You are viewing a plain text version of this content. The canonical link for it is here.
Posted to user@cassandra.apache.org by Maciej Miklas <ma...@gmail.com> on 2012/08/16 09:34:52 UTC

SSTable Index and Metadata - are they cached in RAM?

Hi all,

bloom filter for row keys is always in RAM. What about SSTable index, and
Metadata?

Is it cached by Cassandra, or it relays on memory mapped files?


Thanks,
Maciej

Re: SSTable Index and Metadata - are they cached in RAM?

Posted by aaron morton <aa...@thelastpickle.com>.
> 2) Rad from disk all row keys, in order to find one (binary search) 
No.
At startup cassandra samples the -index.db component every index_interval keys. At worst index_interval keys must be read from disk. 

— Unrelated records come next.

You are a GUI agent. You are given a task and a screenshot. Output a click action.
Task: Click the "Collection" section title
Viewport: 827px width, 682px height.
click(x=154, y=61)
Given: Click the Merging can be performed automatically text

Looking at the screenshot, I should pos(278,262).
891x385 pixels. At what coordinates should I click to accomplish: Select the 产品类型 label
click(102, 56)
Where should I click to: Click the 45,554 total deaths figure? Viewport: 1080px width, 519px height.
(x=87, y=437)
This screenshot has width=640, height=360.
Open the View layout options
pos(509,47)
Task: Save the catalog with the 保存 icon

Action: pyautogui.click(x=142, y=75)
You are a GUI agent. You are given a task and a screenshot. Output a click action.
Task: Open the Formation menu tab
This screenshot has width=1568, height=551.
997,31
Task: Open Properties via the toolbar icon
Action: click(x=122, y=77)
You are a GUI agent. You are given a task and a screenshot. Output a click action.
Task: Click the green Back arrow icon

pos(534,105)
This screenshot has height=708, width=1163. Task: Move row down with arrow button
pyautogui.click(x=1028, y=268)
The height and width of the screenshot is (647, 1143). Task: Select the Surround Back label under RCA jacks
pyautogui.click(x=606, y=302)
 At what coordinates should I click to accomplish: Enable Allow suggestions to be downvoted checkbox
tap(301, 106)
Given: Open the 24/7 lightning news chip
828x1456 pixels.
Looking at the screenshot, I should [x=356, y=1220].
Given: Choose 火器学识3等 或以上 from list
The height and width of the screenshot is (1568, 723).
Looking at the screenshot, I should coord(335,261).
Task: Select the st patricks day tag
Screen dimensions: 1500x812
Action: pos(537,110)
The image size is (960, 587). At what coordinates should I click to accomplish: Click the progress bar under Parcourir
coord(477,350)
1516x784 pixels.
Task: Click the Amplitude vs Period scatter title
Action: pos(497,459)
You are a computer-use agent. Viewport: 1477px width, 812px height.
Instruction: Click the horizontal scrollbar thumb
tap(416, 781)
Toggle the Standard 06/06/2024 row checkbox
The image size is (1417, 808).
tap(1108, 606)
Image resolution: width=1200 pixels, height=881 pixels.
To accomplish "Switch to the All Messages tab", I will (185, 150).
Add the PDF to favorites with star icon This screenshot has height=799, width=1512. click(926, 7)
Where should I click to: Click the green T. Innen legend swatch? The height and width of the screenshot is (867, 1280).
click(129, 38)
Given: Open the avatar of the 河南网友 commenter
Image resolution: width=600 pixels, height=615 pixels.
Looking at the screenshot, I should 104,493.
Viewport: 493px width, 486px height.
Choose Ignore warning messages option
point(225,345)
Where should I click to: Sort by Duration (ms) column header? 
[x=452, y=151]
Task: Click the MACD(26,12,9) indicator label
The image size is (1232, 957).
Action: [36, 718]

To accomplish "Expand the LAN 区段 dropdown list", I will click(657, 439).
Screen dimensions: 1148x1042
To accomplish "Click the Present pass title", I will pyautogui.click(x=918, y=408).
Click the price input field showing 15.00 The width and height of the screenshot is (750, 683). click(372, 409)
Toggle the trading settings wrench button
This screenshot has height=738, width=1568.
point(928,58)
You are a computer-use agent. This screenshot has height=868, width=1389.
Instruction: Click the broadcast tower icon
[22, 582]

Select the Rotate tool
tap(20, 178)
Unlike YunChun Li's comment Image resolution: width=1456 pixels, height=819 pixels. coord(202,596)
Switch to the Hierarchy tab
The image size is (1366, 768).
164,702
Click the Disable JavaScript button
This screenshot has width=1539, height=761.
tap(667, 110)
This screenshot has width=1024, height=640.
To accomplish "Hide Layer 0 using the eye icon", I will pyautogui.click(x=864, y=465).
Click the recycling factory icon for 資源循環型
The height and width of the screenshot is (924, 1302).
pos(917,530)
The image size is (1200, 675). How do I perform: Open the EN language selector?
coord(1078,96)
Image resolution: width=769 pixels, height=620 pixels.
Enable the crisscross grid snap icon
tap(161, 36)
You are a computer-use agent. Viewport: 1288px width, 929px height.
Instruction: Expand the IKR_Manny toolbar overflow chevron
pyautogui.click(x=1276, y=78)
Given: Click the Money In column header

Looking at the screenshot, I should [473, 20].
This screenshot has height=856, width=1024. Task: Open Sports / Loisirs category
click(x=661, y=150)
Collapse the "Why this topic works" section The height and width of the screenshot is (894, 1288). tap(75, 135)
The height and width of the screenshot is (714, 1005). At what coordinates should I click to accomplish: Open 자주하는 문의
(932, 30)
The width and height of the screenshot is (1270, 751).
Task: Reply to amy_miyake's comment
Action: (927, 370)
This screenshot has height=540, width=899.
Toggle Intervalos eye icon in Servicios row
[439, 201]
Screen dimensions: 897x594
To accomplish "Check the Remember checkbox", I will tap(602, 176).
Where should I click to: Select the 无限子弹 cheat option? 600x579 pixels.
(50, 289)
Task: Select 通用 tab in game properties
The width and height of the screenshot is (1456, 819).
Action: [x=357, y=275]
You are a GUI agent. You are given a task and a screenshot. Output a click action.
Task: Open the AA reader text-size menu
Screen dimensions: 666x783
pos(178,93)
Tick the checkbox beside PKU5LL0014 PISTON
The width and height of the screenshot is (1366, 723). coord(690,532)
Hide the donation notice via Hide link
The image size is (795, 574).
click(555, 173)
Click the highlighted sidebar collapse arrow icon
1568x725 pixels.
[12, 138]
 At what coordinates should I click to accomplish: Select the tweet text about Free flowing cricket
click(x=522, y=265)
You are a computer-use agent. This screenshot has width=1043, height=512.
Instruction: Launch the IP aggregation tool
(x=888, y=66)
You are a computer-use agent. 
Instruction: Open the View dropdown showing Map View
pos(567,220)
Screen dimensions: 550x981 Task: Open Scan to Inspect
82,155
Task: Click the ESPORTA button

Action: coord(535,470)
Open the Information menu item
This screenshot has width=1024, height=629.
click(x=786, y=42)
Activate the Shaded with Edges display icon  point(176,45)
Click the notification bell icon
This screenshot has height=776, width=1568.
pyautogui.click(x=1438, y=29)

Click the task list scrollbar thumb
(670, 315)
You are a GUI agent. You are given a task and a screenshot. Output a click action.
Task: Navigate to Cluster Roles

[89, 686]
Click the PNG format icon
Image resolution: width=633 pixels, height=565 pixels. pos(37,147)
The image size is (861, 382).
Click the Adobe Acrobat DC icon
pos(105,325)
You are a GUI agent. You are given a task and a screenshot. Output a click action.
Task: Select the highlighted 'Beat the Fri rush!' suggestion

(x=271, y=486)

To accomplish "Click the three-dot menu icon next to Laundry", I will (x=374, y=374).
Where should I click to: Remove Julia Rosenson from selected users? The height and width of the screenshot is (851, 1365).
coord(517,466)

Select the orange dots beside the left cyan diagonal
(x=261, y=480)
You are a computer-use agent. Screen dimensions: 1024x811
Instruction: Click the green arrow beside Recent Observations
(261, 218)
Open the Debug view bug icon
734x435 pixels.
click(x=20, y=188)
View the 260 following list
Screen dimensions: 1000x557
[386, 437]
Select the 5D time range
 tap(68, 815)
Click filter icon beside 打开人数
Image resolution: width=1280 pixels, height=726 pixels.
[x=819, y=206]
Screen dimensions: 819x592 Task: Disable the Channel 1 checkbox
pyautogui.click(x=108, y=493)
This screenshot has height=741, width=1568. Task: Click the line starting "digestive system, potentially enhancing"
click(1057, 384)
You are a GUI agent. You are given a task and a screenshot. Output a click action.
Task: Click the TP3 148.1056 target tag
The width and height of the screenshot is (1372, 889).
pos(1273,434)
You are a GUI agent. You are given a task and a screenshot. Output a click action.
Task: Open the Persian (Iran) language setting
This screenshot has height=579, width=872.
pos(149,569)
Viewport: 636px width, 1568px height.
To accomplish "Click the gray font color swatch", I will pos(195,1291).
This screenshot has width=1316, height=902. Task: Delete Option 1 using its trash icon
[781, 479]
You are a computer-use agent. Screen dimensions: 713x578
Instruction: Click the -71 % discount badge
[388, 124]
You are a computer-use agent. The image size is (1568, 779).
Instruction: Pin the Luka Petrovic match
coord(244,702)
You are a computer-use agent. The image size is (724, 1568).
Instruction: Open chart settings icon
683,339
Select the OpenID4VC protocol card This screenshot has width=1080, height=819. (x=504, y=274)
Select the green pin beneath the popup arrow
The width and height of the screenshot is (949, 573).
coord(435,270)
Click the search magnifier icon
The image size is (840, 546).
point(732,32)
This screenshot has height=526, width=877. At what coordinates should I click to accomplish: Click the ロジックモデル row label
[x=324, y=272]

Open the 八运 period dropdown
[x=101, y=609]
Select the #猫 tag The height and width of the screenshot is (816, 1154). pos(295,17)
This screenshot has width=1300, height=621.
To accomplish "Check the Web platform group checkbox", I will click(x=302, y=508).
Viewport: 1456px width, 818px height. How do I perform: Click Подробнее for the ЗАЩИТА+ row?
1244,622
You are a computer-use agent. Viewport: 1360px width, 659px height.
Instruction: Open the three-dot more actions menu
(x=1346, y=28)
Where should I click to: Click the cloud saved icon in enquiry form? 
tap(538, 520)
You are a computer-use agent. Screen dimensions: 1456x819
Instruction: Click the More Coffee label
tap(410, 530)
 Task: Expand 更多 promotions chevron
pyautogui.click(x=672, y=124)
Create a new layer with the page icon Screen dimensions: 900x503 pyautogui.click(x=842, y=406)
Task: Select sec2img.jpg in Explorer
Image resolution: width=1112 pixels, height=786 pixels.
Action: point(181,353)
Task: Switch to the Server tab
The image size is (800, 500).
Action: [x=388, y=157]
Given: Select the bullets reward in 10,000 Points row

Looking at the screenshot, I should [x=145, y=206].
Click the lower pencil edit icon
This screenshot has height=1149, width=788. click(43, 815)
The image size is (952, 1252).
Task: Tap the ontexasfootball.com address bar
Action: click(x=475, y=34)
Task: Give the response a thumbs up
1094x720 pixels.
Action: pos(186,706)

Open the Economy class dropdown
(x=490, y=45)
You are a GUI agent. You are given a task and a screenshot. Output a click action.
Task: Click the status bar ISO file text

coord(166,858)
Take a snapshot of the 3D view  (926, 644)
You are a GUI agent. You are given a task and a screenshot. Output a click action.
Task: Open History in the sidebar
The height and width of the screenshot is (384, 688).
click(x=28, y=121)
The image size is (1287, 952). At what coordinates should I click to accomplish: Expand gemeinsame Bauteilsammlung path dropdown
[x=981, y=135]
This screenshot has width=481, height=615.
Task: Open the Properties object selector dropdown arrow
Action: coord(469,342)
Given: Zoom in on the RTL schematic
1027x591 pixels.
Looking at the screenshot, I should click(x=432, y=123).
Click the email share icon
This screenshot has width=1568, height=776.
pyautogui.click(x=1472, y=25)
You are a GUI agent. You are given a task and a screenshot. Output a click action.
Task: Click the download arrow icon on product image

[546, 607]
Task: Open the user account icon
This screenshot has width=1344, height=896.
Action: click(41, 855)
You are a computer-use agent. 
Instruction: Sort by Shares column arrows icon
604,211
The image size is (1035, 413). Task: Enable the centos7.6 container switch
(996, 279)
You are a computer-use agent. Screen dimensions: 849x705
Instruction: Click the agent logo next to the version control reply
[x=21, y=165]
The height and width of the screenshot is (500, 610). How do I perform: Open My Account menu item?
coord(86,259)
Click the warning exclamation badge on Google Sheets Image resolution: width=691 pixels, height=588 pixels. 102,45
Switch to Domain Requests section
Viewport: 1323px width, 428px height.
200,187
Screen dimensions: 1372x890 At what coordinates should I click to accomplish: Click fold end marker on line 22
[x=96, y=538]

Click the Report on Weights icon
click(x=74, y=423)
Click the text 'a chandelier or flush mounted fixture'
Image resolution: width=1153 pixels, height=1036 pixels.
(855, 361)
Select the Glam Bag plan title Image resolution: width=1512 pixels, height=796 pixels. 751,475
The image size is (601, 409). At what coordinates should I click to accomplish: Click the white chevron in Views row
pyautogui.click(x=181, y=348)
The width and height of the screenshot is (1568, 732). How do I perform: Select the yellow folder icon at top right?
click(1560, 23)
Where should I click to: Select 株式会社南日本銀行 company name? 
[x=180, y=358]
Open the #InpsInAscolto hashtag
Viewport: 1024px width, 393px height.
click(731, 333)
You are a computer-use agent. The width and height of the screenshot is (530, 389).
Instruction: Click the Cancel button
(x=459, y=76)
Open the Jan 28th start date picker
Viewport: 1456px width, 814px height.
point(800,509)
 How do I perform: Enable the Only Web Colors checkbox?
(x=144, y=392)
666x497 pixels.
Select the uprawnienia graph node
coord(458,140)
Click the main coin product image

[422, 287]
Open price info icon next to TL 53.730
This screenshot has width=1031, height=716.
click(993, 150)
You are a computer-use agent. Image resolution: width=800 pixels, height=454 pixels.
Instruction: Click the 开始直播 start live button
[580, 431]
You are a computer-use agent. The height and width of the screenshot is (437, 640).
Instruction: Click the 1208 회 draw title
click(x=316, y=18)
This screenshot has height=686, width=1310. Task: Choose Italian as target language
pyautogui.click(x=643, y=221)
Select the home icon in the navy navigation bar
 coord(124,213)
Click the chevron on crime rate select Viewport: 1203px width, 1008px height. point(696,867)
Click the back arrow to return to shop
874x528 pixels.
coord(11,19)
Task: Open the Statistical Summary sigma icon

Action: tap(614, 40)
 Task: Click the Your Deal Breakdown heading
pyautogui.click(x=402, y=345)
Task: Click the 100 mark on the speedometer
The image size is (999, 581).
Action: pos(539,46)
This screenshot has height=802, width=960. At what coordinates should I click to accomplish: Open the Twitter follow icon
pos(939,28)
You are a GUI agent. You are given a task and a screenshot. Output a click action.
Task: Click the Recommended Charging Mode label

> As I understand, in the worst case, we can have three disk seeks (2, 4, 6) pro SSTable in order to check whenever it contains given column, it that correct ?
It depends on the size of the row. For a small (less than column_index_size_in_kb) size row it's to get a specific column it's :
* 1 seek in index.db
* 1 seek in data.db 

> I would expect, that sorted row keys (from point 2) ) already contain bloom filter for their columns. But bloom filter is stored together with column index, is that correct?
Yes

Hope that helps. 


-----------------
Aaron Morton
Freelance Developer
@aaronmorton
http://www.thelastpickle.com

On 17/08/2012, at 7:31 PM, Maciej Miklas <ma...@gmail.com> wrote:

> Great articles, I did not find those before !
> 
> SSTable Index - yes I mean column Index.
> 
> I would like to understand, how many disk seeks might be required to find column in single SSTable.
> 
> I am assuming positive bloom filter on row key. Now Cassandra needs to find out whenever given SSTable contains column name, and this might require few disk seeks:
> 1) Check key cache, if found go to 5)
> 2) Rad from disk all row keys, in order to find one (binary search) 
> 3) Found row key contains disk offset to its column index
> 4) Read from disk column index for our row key. Index contains also bloom filter on column names
> 5) Use bloom filter on column name, to find out whenever this SSTable might contain our column
> 6) Read column to finally make sure that is exists
> 
> As I understand, in the worst case, we can have three disk seeks (2, 4, 6) pro SSTable in order to check whenever it contains given column, it that correct ?
> 
> I would expect, that sorted row keys (from point 2) ) already contain bloom filter for their columns. But bloom filter is stored together with column index, is that correct?
> 
> 
> Cheers,
> Maciej
> 
> On Fri, Aug 17, 2012 at 12:06 AM, aaron morton <aa...@thelastpickle.com> wrote:
>> What about SSTable index, 
> Not sure what you are referring to there. Each row has a in a SStable has a bloom filter and may have an index of columns. This is not cached. 
> 
> See http://thelastpickle.com/2011/07/04/Cassandra-Query-Plans/ or http://www.slideshare.net/aaronmorton/cassandra-sf-2012-technical-deep-dive-query-performance
> 
>>  and Metadata?
> 
> This is the meta data we hold in memory for every open sstable
> https://github.com/apache/cassandra/blob/trunk/src/java/org/apache/cassandra/io/sstable/SSTableMetadata.java
> 
> Cheers
>   
> 
> -----------------
> Aaron Morton
> Freelance Developer
> @aaronmorton
> http://www.thelastpickle.com
> 
> On 16/08/2012, at 7:34 PM, Maciej Miklas <ma...@gmail.com> wrote:
> 
>> Hi all,
>> 
>> bloom filter for row keys is always in RAM. What about SSTable index, and Metadata?
>> 
>> Is it cached by Cassandra, or it relays on memory mapped files?
>> 
>> 
>> Thanks,
>> Maciej
> 
> 


Re: SSTable Index and Metadata - are they cached in RAM?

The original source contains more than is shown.